If you’re interested in providing related posts on your site, it is advised that you look into one of the services listed above instead.
Broken Link Checker Alternatives
If you used the Broken Link Checker plugin and wish we hadn’t banned it, we recommend that you use one of the following tools to check your site for broken links:
It’s not a plugin, and won’t make the server unhappy: http://www.brokenlinkcheck.com/. An even better solution to using a website to scan for broken links would be an application that you install on your computer:
- Broken Link Check — Online, limited to 3000 pages.
- Xenu Link Sleuth — Windows only.
- Integrity — Macintosh only.
Duplicate Behavior Plugins
Like the caching & backup plugins, these all duplicate things that we can already do for you in a more efficient, scalable, and configurable manner.
- WordPress HTTPS — This plugin is unable to detect which connections are secure when we are handling your HTTPS traffic. We can handle all the redirecting and other special casing for you.
- No Revisions — We disable revisions for all customers by default.
- WP Missed Schedule — WP Engine already has automated processes that run wp-cron regularly and checks & publishes missed posts.
- Limit Login Attempts — We already install & activate this plugin for you.
- Force Strong Passwords — We already install & activate this plugin for you.
- WP Mailing List
We’ve also written a blog post about emailing with WordPress you’re looking for a bit more information.
Other plugins that we’ve decided to proactively remove include:
- Hello Dolly! — Sorry, Matt.
- WP phpMyAdmin — Disallowed due to a fairly major security issue. We also offer phpMyAdmin access without a plugin.
Some frequently used scripts are known to contain vulnerabilities. Our system scans the files structure to identify these scripts. Scripts that are insecure will be disallowed, and ones with an available update will be automatically patched.
- TimThumb — Older versions of TimThumb are known to contain vulnerabilities. When our system scan identifies an older version, it will automatically update the script.
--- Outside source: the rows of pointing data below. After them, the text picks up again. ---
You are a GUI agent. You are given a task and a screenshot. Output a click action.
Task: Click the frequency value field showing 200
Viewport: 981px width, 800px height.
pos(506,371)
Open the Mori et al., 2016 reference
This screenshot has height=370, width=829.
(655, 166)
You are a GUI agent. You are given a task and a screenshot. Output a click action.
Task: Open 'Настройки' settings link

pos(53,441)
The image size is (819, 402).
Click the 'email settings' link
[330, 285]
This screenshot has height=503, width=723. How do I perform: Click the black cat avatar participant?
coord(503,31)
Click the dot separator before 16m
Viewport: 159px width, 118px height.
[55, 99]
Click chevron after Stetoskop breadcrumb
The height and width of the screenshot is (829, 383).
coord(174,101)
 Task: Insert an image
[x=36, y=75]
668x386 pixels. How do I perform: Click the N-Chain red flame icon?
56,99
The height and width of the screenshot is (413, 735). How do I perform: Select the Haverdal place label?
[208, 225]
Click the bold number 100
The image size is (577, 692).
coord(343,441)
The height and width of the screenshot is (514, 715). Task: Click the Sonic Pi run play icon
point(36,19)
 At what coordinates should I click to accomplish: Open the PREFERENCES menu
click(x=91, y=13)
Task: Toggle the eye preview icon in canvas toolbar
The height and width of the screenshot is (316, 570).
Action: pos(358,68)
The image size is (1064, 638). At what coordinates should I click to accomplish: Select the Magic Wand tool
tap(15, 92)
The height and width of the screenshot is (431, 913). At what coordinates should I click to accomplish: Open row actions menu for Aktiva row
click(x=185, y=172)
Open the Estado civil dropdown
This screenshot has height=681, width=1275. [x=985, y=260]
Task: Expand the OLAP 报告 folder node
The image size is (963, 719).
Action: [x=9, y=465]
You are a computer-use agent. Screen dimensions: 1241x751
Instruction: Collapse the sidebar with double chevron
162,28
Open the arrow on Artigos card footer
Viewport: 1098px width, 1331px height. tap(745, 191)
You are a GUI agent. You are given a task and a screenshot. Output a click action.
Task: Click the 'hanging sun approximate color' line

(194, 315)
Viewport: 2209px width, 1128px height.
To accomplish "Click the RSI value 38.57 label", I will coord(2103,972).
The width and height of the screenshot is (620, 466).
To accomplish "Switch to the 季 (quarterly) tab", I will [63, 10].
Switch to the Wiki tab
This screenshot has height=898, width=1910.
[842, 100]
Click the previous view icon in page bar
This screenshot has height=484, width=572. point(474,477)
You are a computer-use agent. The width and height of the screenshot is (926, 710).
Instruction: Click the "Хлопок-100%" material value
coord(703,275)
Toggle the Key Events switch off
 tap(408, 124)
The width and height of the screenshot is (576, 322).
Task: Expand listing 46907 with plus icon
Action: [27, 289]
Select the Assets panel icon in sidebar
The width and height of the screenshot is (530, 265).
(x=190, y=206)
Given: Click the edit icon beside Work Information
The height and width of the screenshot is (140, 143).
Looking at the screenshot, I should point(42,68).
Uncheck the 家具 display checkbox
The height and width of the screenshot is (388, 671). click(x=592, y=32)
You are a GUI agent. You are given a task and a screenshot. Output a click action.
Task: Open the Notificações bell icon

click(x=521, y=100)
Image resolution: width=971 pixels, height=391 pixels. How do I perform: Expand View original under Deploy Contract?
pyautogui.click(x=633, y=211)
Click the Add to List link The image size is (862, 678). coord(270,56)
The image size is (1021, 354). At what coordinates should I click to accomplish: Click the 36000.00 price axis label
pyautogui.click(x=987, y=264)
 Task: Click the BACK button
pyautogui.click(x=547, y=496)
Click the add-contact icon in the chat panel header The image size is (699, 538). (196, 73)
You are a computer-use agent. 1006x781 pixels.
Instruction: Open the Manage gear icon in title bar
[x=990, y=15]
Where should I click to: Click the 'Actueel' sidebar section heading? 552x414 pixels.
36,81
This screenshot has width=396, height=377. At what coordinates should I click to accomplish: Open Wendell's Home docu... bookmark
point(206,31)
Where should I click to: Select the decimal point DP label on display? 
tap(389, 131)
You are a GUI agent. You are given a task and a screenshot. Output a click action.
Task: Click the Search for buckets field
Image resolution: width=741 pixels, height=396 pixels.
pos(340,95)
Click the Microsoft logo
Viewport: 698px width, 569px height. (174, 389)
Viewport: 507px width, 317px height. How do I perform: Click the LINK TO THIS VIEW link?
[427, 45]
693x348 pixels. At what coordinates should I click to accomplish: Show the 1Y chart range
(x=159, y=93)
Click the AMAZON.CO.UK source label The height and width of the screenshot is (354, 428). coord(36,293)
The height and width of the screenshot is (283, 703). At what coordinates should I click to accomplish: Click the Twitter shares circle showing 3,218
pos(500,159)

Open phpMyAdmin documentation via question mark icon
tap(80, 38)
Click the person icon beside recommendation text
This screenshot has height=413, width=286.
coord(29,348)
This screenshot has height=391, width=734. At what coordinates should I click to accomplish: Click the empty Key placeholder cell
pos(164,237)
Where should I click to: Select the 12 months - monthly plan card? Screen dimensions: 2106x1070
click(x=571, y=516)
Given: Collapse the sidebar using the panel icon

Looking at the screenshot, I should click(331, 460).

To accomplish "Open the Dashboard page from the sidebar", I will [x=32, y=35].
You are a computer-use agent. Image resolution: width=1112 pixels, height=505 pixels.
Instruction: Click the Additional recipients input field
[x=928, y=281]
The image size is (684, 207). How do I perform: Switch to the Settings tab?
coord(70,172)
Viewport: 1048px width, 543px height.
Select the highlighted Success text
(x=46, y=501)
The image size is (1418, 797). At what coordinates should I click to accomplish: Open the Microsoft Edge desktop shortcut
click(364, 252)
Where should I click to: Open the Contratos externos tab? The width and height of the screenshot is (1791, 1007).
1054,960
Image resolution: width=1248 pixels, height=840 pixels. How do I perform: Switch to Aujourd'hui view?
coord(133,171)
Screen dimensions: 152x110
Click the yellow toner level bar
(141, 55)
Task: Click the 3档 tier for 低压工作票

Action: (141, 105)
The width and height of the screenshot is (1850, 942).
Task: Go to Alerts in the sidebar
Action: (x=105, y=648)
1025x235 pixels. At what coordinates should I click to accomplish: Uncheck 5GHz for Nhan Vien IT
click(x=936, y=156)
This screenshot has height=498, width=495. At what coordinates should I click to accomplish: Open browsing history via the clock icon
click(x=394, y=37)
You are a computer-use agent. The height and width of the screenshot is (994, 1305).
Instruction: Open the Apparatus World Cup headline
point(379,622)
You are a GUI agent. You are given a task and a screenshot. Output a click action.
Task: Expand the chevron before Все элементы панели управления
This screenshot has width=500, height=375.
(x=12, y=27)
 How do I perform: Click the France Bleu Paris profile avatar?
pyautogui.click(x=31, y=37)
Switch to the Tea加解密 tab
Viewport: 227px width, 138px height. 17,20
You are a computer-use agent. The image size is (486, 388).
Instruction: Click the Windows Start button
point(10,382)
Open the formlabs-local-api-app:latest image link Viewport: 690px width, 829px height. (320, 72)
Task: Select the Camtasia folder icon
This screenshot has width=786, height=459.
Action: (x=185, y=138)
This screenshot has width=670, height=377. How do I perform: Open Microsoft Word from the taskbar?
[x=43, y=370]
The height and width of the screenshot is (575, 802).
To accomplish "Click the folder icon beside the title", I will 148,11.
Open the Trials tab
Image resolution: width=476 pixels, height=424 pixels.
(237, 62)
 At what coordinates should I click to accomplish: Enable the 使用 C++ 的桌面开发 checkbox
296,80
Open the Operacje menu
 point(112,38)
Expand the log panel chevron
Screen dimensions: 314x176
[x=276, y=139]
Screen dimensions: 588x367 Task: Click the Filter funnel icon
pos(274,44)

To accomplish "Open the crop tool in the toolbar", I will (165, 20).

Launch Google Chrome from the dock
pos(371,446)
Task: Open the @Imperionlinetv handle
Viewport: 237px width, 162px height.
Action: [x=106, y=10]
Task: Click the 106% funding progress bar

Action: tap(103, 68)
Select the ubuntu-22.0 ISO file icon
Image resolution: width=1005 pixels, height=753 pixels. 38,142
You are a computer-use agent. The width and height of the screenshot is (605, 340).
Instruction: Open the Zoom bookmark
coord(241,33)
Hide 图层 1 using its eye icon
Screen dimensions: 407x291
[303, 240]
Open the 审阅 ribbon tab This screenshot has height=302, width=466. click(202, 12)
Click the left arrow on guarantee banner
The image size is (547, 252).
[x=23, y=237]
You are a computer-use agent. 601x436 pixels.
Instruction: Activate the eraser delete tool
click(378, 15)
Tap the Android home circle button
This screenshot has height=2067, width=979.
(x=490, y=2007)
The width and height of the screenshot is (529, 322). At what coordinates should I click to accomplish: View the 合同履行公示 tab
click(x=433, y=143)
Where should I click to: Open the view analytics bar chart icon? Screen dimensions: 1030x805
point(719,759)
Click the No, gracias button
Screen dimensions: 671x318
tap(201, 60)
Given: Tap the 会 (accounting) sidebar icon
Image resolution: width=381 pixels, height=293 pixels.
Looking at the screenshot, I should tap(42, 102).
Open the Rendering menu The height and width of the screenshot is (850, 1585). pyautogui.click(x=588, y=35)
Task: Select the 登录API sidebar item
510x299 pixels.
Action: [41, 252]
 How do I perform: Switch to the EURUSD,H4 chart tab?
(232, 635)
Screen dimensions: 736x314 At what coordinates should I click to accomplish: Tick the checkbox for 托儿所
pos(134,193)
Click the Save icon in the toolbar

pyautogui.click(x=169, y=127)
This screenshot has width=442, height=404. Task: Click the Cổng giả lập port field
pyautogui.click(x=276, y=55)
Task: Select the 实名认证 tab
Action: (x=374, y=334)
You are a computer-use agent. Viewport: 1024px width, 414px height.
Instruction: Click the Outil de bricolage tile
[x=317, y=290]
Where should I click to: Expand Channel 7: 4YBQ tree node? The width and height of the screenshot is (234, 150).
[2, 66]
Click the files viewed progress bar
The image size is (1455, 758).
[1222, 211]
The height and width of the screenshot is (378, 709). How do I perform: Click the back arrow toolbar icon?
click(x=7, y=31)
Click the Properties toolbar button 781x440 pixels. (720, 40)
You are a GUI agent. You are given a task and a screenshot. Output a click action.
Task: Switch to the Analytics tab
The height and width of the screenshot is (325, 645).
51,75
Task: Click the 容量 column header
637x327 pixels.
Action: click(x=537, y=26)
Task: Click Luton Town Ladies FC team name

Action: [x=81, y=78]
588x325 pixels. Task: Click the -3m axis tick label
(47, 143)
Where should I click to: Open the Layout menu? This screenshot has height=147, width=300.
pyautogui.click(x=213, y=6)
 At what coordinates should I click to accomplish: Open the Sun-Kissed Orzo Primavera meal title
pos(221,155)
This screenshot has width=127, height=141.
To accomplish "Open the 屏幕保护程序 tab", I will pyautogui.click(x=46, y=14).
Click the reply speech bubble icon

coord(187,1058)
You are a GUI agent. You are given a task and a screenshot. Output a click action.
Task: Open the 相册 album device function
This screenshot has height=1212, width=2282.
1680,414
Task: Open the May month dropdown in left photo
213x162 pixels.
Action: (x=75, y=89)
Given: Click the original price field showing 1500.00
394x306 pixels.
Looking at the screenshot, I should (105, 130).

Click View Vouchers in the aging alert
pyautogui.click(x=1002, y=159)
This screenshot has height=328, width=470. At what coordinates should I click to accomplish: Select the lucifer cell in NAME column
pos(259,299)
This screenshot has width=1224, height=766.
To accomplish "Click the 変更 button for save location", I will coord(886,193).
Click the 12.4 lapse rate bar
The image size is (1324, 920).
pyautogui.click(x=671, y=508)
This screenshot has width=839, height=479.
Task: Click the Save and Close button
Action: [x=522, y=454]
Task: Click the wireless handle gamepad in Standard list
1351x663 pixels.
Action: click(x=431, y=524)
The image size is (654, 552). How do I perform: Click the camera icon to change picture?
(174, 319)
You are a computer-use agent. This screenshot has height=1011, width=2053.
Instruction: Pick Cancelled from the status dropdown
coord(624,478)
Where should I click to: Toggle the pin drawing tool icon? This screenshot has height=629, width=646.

After the upgrade has been completed, the system will notify you by email.
- Uploadify — Access to this script is blocked due to known security threats. The reasoning behind this was largely informed by this blog post from our partners at Sucuri.
A Window into our World
By no means are we suggesting all (or even most) of these plugins are bad plugins. Some of them, like related posts plugins, can be very good for content discoverability and SEO on most sites. However, our main focus is on making sure our customers scale. So they aren’t good for us.